Transcribe exactly the entries from the "Screen dimensions: 318x424" line to the end, both included, minus pictures.

Input for this task:
◇ ◇ ◇ ◇ ◇
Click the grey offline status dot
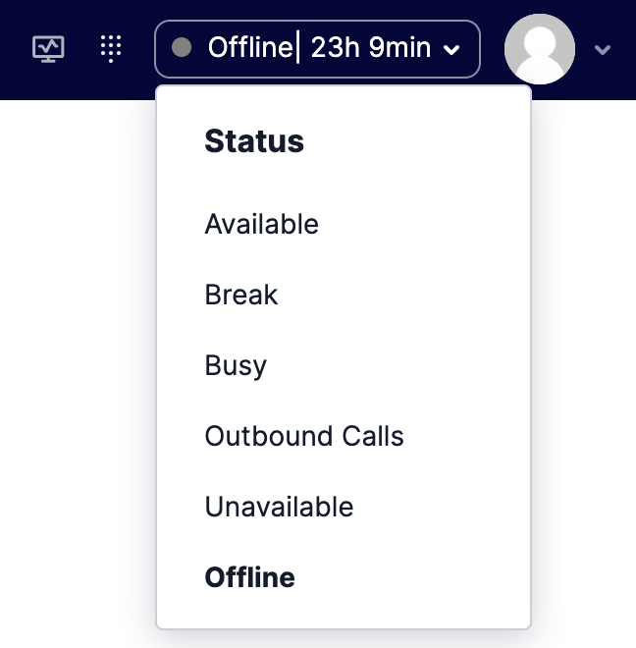636x648 pixels. [x=182, y=47]
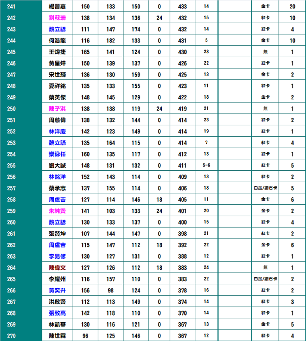Select the rank number 270 cell

11,335
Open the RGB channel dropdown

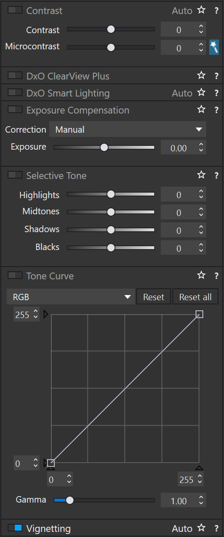pos(71,297)
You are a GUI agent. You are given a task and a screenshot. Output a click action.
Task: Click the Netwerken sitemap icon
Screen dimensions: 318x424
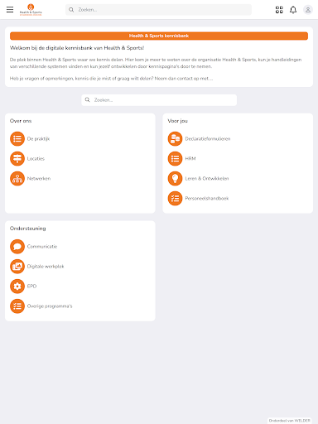click(17, 178)
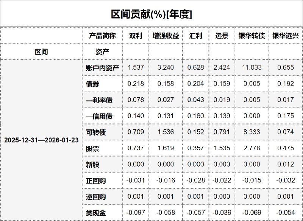The width and height of the screenshot is (303, 221).
Task: Click the 11.033 value under 银华转债
Action: pos(251,68)
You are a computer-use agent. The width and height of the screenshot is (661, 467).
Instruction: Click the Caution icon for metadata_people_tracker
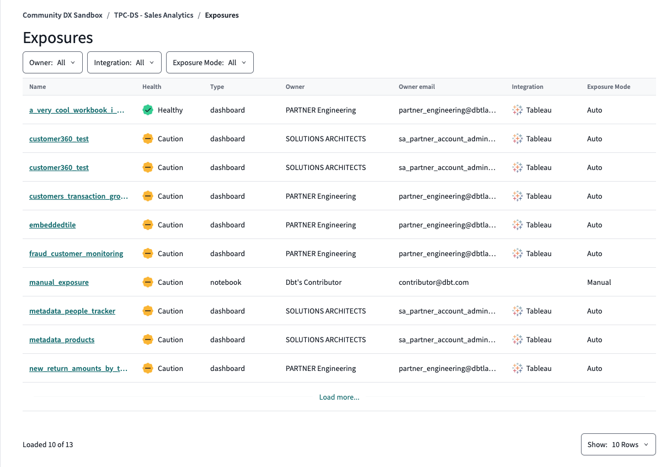tap(147, 311)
◇ ◇ ◇ ◇ ◇
Response to this exercise:
Screen dimensions: 318x424
click(17, 178)
The width and height of the screenshot is (303, 221).
Task: Click the 11.033 value under 银华转债
Action: pos(251,68)
You are a computer-use agent. The width and height of the screenshot is (661, 467).
Instruction: Click the Caution icon for metadata_people_tracker
tap(147, 311)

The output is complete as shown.